§ TÂCHE:
Selon le texte sur le musée Cernuschi, quelles salles sont actuellement ouvertes au public ?

Une journée de rencontres. Episode 3 : le Musée Cernuschi

Je vous ai déjà narré l’exposition et la démonstration vues dans ce musée. Je ne vous en dirai pas beaucoup plus, mais ne voulais pas le « quitter » sans avoir parlé du peu de collections permanentes que j’y ai vue, et qui m’ont donné envie de le découvrir davantage lorsque les travaux seront finis. En effet, ne sont ouvertes actuellement que les salles consacrées à l’Antiquité. Heureusement, les couloirs et escaliers offrent des espaces où l’on peut admirer de belles pièces. Mais faisons d’abord connaissance avec l’Hôte de ces lieux. Il y a deux ans, l’on pouvait fêter le deux centième anniversaire de la naissance, à Milan, d’Enrico Cernuschi.

§ DONNÉES RECUEILLIES:
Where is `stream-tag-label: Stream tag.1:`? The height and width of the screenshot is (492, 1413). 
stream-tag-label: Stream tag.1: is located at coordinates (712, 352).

§ RÉPONSE ATTENDUE:
Seules les salles consacrées à l'Antiquité sont ouvertes.